While most of the industry has known that a mass conversion of percentage trail commission to percentage ongoing advice charges was occurring, it seems the FCA has only just noticed.
Although the FCA is probably right to suspect the motivation for favouring percentages is that the average customer cannot deduce the actual cost of advice from a percentage charge, there is another aspect to this. It is also possible that advice businesses have placed too much faith in percentages, when different advice charge models may more appropriate.
If the bias towards percentage charges is a sign that the market is fearful of sterling advice charges, is this fear justified? A simple example can weigh up how real any concerns might be.
A small business start-up is unsure whether to charge 0.5 per cent a year or £50 a month (CPI linked) for ongoing advice. The aim is to build up the regular advice charges to cover annual costs of £125,000.
If the business charged 0.5 per cent, it would need £25m of assets. Conversely, if it charged £50 a month, it would need 208 clients. If the same number of clients were equally easy to find regardless of advice charge structure, clients would need to invest £120,000 each if the 0.5 per cent model was pursued. Of the two models, which is most likely to be successful?
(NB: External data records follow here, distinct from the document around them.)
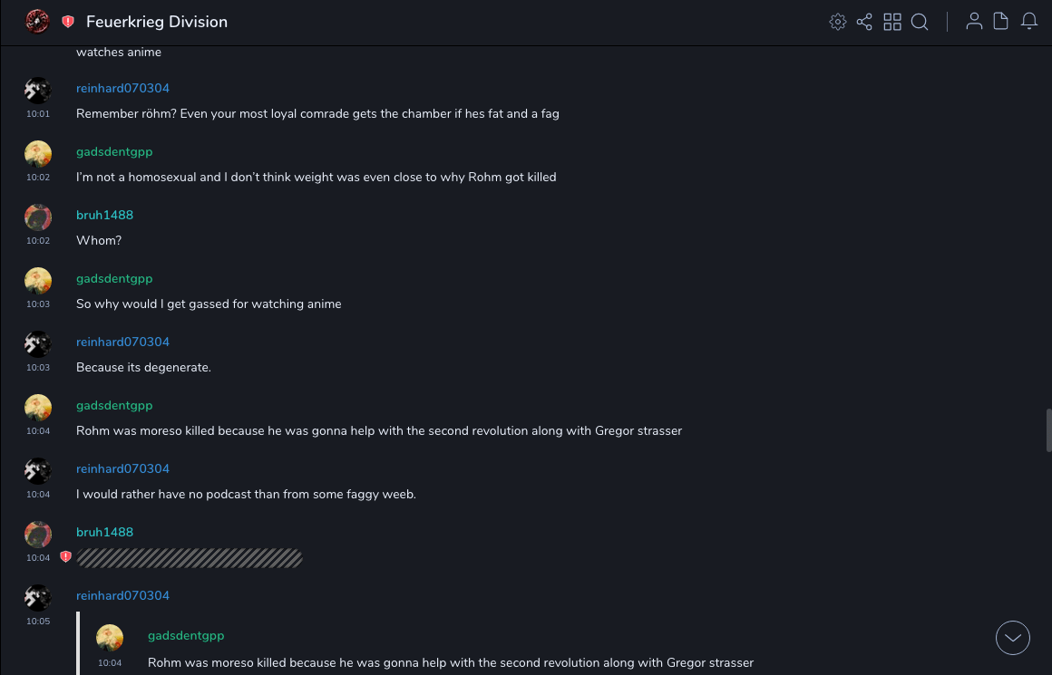Open the settings gear in the header
Image resolution: width=1052 pixels, height=675 pixels.
click(x=838, y=22)
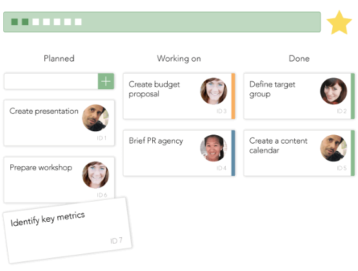The width and height of the screenshot is (358, 271).
Task: Select the Done column header
Action: (x=299, y=58)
The wealth and income statis-tics would say £50 per month wins every time as there are not enough HNW clients. ONS stats say there are 3.8 million people with more than £100k to invest. Assuming 208 clients with at least this level of wealth are required to sustain an industry of 30,000 advisers, the market is 2.4 million clients short.
When viewed from this angle, it is difficult to rationalise why the market is resolutely backing percentage charges. Although fear may be part of it, I suspect it has more to do with a market that was very set in its ways and internalising advice charge deductions in products was made too easy by providers keen to preserve a financial umbilical cord with advice businesses.
But in the rush to convert from commission structures, have firms locked themselves in to unsustainable advice charge levels? Not only are income levels too low, but servicing costs are rocketing due to the “serve every customer” require-ment. This means huge numbers of low-end to mid-range clients will be unprofitable to service.
Although I am sure some businesses are better positioned, the stats on invested assets per capita will confirm that the market will need to revisit service propositions and that there needs to be a sustained effort to restructure and increase advice charges.
Another strong reason for ditching percentage advice charges is that I pay my adviser double what my wife pays for the same amount of advice and service. The market needs to find a new mindset and change some long-standing habits so that charges actually reflect the cost of advice and service provided.